- TEXT SHOWN -
*** Block opens ***
NOTEWORTHY CASES

2011 |
United States v. S.L.

Missy Owen represented S.L., a defendant in a 50-million-dollar Ponzi scheme. After aggressive negotiations with the government that successfully limited the client’s exposure to prison, Owen was able to secure a six-month term of imprisonment.

 
2011 |
US Airways, Inc. v. US Airline Pilots Association

John Gresham represented the US Airline Pilots Association in a federal court dispute between the airline and the pilots union. Gresham continues to serve as North Carolina counsel for the U.S. Airline Pilots Association (USAPA) in federal and state court proceedings.

 
2011 |
United States v. J.W.

Matthew Pruden and Noell Tin represented a doctor during a multi-year investigation by the federal government into potential charges of Medicaid fraud. After the firm demonstrated that its client lacked criminal intent with respect to any unauthorized charges made by his office staff, the government declined to criminally prosecute.

 
2011 |
State v. Kagonyera

Noell Tin represented Kenneth Kagonyera in a successful effort to prove that Kagonyera was innocent of a murder for which he had been imprisoned for over a decade. The North Carolina Innocence Inquiry Commission, which investigates and evaluates post-conviction claims of factual innocence, had recommended a hearing for Kagonyera and his co-defendant Robert Wilcoxson after both men had served close to 11 years for the murder. The matter was tried before a 3-judge-panel in Buncombe County Superior Court. Evidence included testimony that DNA evidence, which had been withheld from prior defense counsel, implicated another individual in the murder. The panel also heard testimony that another man had confessed to the murder and that this confession had not been disclosed by the State. On September 22, 2011, the 3-judge-panel found Kagonyera and Wilcoxson, who was represented by Chris Fialko of Rudolf Widenhouse & Fialko, innocent of the murder and ordered that they be set free. The case received extensive media attention and was featured in USA Today, The News & Observer, and the Asheville-Citizen Times

 
2011 |
Joyner v. Forsyth County Board of Commissioners

As Legal Director of the ACLU of North Carolina, Katy Parker represented two Forsyth County residents who challenged their County Board of Commissioners’ practice of opening meetings with sectarian prayer as a violation of the Establishment Clause of the First Amendment. Katy won an injunction in federal court in the Middle District of North Carolina, blocking the County from continuing this practice. The injunction was affirmed by the Fourth Circuit Court of Appeals, thereby ensuring that religious minorities in Forsyth County can attend county board meetings without hearing a county-sponsored prayer that is specific to the majority religion.

 
2011 |
State v. B.D

Jake Sussman represented a public school teacher charged in Mecklenburg County with criminal assault against a student. Aggressive pre-trial investigation aided a successful not guilty verdict at trial. The charge was later expunged from the client’s record.

 
2011 |
Estate of Boone v. City of Gastonia

Jake Sussman represented the estate of a man in the Western District of North Carolina who was shot and killed by a Gastonia Police Officer. After the plaintiff successfully fended off the City’s motion for summary judgment, the case was successfully resolved prior to arguments before the Fourth Circuit Court of Appeals.
*** Block closes ***
- TASKS TO COMPLETE -
a - Reproduce the part of the noteworthy cases text between "Jake Sussman represented a" and "the client’s record.", inclusive.
b - Render this sentence from the noteworthy cases text in Spanish: "The charge was later expunged from the client’s record."
None of the data is required to complete the work.

- MATERIAL SUPPLIED -
*** Block opens ***
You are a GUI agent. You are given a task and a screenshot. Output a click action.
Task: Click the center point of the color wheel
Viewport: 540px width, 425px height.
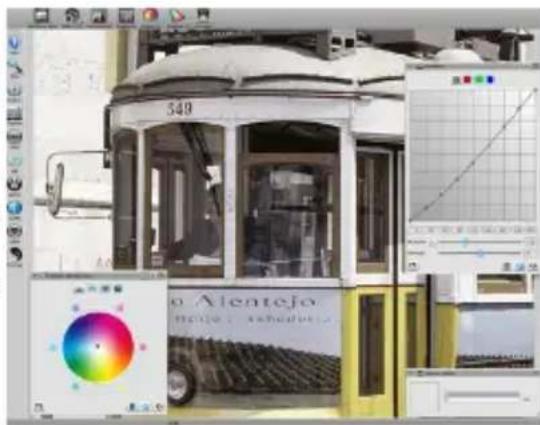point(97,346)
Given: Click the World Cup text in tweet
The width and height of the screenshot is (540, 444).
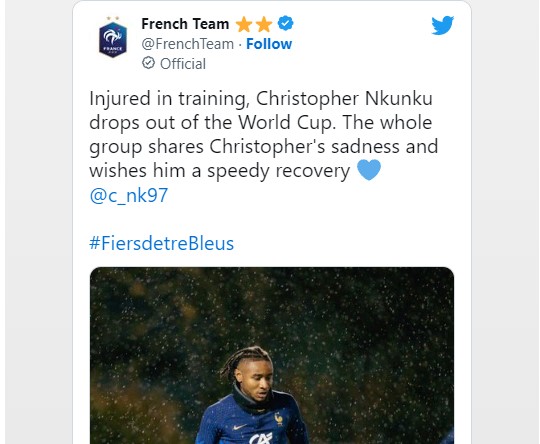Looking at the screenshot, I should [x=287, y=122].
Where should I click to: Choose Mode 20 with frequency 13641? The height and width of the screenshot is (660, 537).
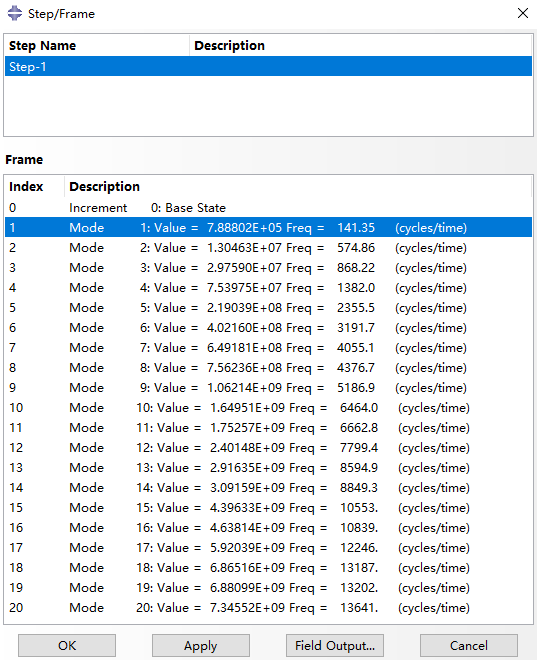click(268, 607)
*** Block closes ***
*** Block opens ***
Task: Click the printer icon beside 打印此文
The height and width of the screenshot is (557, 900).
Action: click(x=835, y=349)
*** Block closes ***
- LIST OF SOLUTIONS -
a -
Jake Sussman represented a public school teacher charged in Mecklenburg County with criminal assault against a student. Aggressive pre-trial investigation aided a successful not guilty verdict at trial. The charge was later expunged from the client’s record.

b - Más tarde, la acusación fue eliminada del expediente del cliente.